Вася с Галочкой переглянулись и вздохнули. Дорога ровней не стала, и они уповали только на то, что их мучительная поездка вот-вот закончится. Они ехали по широкой улице и равнодушно наблюдали деревенский пейзаж: лужайки с козами, куры, снующие вокруг палисадников с цветами, маленькие домики из красного кирпича и белые штукатуренные хатки и старики, сидящие на завалинках. Сейчас им, усталым путникам, хотелось только одного – твёрдой земли под ногами и мягкой постели. Однако не всем мечтам суждено было сбыться. Неожиданно уазик затормозил, и к ним приблизилась невысокая фигура в белом платке и цветастом платье с серым передником. На морщинистом лице играла тёплая улыбка, руки раскинулись в приветственном жесте.

– А это наша баба Маня! Самая добрая бабушка на селе! Будете у неё жить и впитывать в себя сельскую жизнь! Всё, приехали! – громко воскликнул Михалыч и заглушил мотор.

Вася с Галей ойкнули и уставились на бабу Маню с широко раскрытыми глазами.

– Как настоящая! – громко прошептала Галочка.

– Так она и есть настоящая, милая моя! Вылезай да познакомься! – засмеялся их водитель и вышел первым навстречу к хозяйке.

Обнявшись с бабой Маней, он сунул ей какой-то свёрток, и она снова обняла его тепло и крепко. Вася поглядел на Галочку и тоже вылез из машины, хорошенько держась за кузов, чтобы не упасть. Баба Маня и к нему подошла и обняла его вдруг также сердечно, как и Михалыча, словно для неё это было само собой разумеющимся. Вася оторопел сначала, но затем тоже обнял её в ответ и наконец почувствовал какое-то умиротворение, впервые за долгое время. Затем он вернулся к уазику и осторожно помог Галочке вылезти наружу. Она слабо улыбнулась и неуверенно встала на ноги, будто позабыла, каково это, ходить по земле. Баба Маня сама подошла к ней и, ласково погладив по голове, обняла её так же, как других, и даже как-то нежнее. Галочка растаяла в тёплых бабушкиных объятиях, и прошедшая поездка показалась ей не более чем страшным сном.

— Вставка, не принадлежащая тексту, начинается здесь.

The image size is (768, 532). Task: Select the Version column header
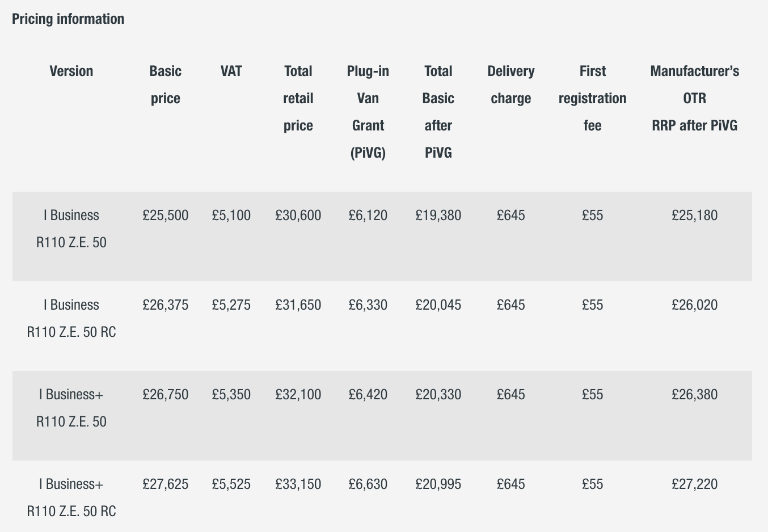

– Ну что же, дорогие Василий и Галина, добро пожаловать к нам на село! Пойдёмте-ка в баньку с дороги, дух вам перевести надобно! – мягко произнесла баба Маня и повела их к небольшому, но статному домику за палисадником с мальвами и золотыми шарами.

Галочка выдохнула с облегчением: неужели они добрались в целости и невредимости? Неужели люди на селе никакие не дикари из прошлых веков? Какое счастье! Однако не успела она так подумать, как вдруг узрела необычайное. Ойкнув от неожиданности, Галочка замерла и уставилась на местного жителя, ведущего себя крайне непонятно. В густой траве у обочины дороги стоял на четвереньках мужчина неопределённого возраста. В мутном взгляде его застыла неопределённость и что-то нездешнее. Рабочие штаны и рубаха были измазаны в грязи. Но любопытнее всего выглядел тёмный целлофановый пакет, зажатый в его зубах. Подумав минутку, мужчина вдруг ожил и уверенно пополз куда-то по траве, в направлении, известному ему одному.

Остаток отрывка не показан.